HPLC–MS was used to detect L-serine and L-OAS from In vitro L-OAS synthesis samples. Samples were separated using an Agilent 1290 Infinity II HPLC with an YMC ODS-AQ 2.0 mm × 100 mm, 5 μm (YMC America) aqueous C18 column and an Agilent 6545 Quadrupole Time of Flight LC/MS mass spectrometer in positive mode at the Integrated Molecular Structure Education and Research Center (IMSERC) facilities at Northwestern University. 1 µl of samples were injected starting with a concentration of 100% solvent A (H2O + 0.1% formic acid (FA)) and 0% solvent B (ACN + 0.1% FA). The ratio of solvent B was linearly increased to 50% from 2.0 to 7.0 min. From 7.0 to 9.0 min the ratio of solvent B was again linearly increased to 99%. From 11.0 min to 11.5 min solvent A was increased from 1.0% to 100%. Solvent A remained at 100% until the total method reached 16 min. The flow rate was set to 0.3 mL/min and all samples were run at room temperature.
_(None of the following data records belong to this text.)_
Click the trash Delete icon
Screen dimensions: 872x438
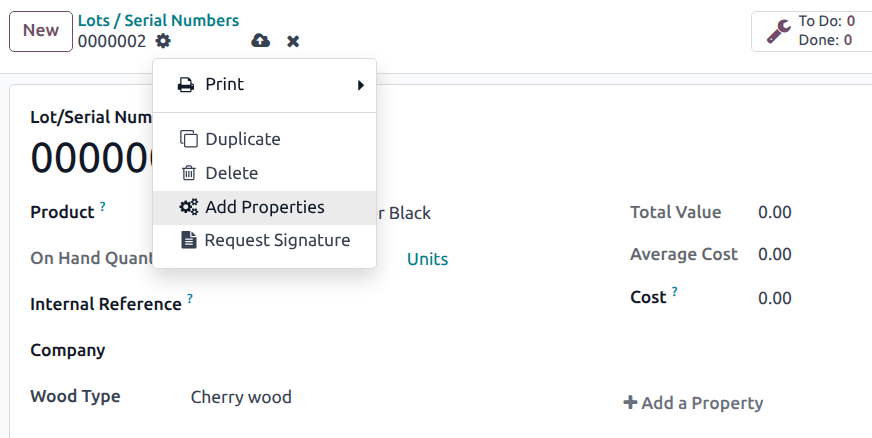pos(188,173)
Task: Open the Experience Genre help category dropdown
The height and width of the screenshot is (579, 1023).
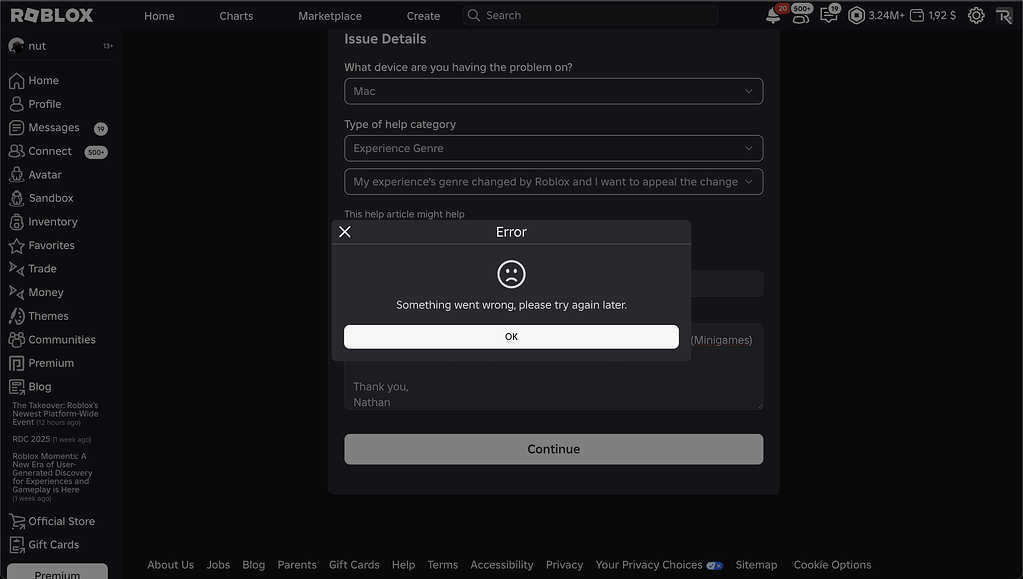Action: coord(553,147)
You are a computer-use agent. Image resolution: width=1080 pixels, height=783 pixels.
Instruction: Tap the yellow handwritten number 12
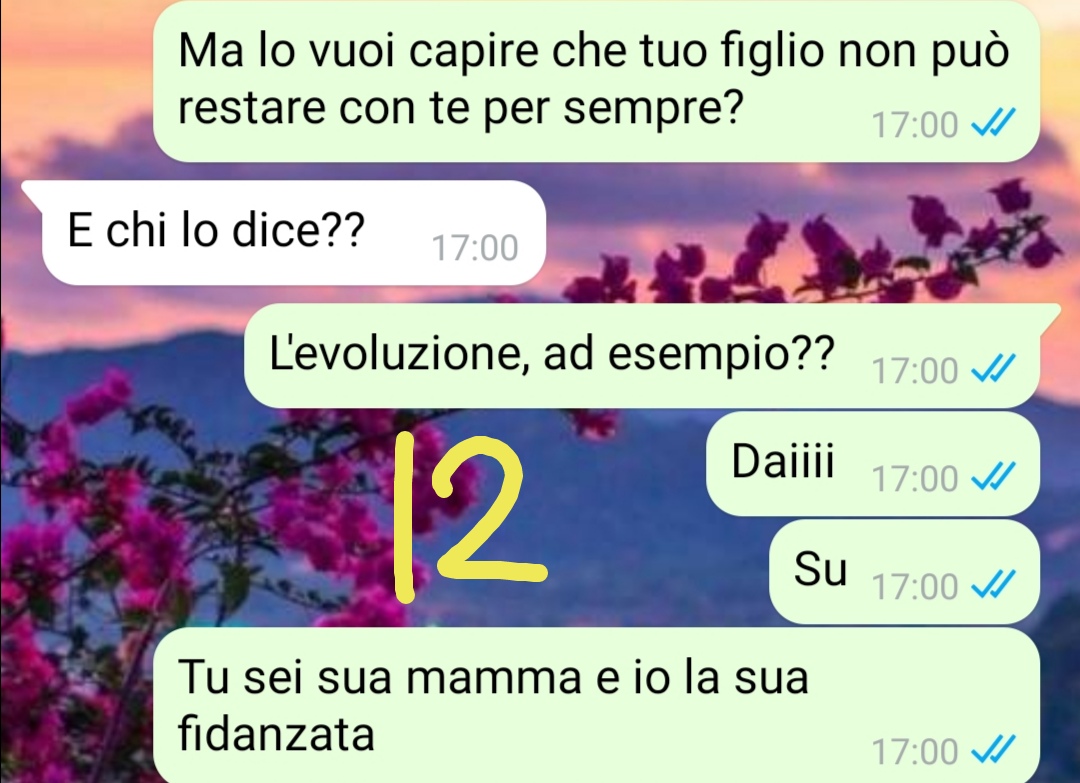(x=470, y=516)
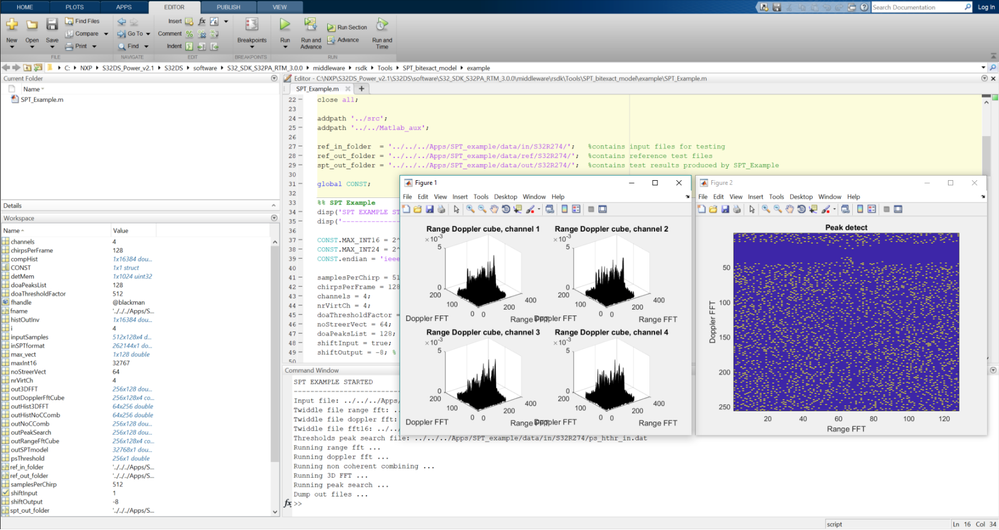Toggle the Edit Plot arrow in Figure 1
The width and height of the screenshot is (999, 530).
pyautogui.click(x=455, y=209)
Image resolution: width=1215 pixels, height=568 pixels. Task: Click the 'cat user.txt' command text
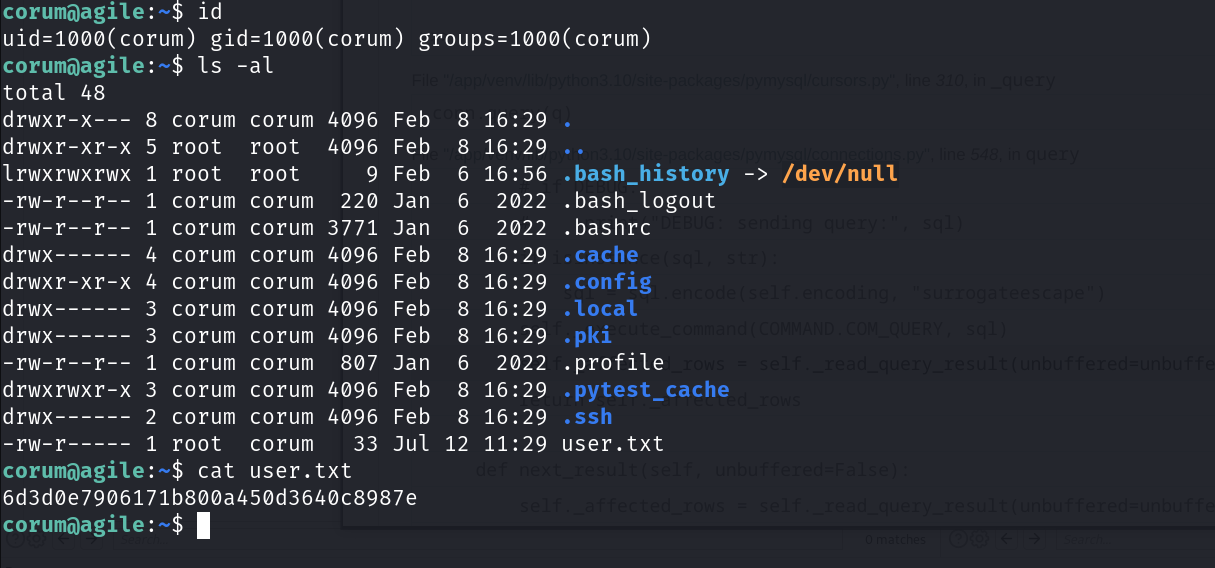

This method was used to create a standard curve of 1:1 serial dilutions for L-serine and L-OAS ranging from 500 uM to 3.9 uM. Reacted samples were prepared by adding an equal volume of 0.1% FA (Sigma 5.43804) in acetonitrile (Sigma 34,851) immediately after reaction completion. Samples were vortexed and centrifuged at top speed for 10 min and then 75 µl of the supernatant was transferred to autosampler vials. Using the same method as above, HPLC–MS was used to detect product in samples. For tandem MS, voltages of 2.0 and 5.0 V were used. MassHunter Data Acquisition software was used to operate the instrument and MassHunter Qualitative Analysis was used for data analysis (Agilent MassHunter Quantitative Analysis, Version 10.0, Build 10.0.10305.0. RRID:SCR_016657).